Document extract.
Recently I was working on a tool program that allowed me to read/rewrite the complete binary image of a drive (HDD) in Windows CE 8 (Compact Edition 2013).
We use this program to restore a complete image to a (bootable) drive as part of the software upgrade of our device/application.
At some part of writing the image to the drive, the program itself crashed with an AV while reading a static const array of integers.
Debugging with Visual Studio 2012 showed that at that particular place half of the static const array memory area was not readable (at a 4k page boundary).
At first this was very odd, because when I took the code apart and debugged with a separate test program, nothing was wrong.
What was going on?
Remember what I said in the beginning. "At some part of writing the image...".
Well, in order to write (or read) unconditionally, unaware of any filesystem, to the drive, the program first had to unmount the filesystem.
Next the drive can be safely written with new binary data.

Raw records.
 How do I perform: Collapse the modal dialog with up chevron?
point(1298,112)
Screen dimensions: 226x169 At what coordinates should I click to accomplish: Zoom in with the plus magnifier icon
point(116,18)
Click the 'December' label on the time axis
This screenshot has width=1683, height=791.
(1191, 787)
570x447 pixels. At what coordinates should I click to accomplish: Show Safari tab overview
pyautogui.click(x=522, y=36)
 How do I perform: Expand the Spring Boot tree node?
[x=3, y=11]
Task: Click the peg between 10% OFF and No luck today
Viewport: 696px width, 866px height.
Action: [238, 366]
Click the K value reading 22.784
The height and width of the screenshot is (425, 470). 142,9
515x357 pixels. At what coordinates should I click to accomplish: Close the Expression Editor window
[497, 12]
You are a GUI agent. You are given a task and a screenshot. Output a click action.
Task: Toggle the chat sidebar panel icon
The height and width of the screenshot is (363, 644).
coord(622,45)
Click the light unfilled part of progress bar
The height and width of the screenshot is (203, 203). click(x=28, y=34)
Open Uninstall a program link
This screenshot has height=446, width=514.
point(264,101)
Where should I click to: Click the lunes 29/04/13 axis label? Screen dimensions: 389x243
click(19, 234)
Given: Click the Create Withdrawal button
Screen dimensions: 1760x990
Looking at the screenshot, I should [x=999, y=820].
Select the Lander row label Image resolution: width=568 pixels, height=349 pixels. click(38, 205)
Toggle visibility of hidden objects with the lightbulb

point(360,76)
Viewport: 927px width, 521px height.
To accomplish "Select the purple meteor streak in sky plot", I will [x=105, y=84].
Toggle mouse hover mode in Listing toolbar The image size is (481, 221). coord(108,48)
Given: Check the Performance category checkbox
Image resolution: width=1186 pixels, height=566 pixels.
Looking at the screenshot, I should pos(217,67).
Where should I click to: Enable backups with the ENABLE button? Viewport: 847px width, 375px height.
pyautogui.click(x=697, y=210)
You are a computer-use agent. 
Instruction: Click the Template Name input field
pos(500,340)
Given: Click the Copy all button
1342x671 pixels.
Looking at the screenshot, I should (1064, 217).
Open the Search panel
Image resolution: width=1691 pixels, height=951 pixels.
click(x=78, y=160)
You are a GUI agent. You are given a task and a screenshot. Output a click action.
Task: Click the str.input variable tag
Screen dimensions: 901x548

Set task 1.
In the Windows CE post, what did the program have to do before it could write to the drive without regard to any filesystem?
Set task 2.
From the Windows CE post, copy the passage that starts at the words "Well, in order" and stops after the words "new binary data.".
The entries are separate material from the Windows CE post.

Expected output 1.
It first had to unmount the filesystem.

Expected output 2.
Well, in order to write (or read) unconditionally, unaware of any filesystem, to the drive, the program first had to unmount the filesystem.
Next the drive can be safely written with new binary data.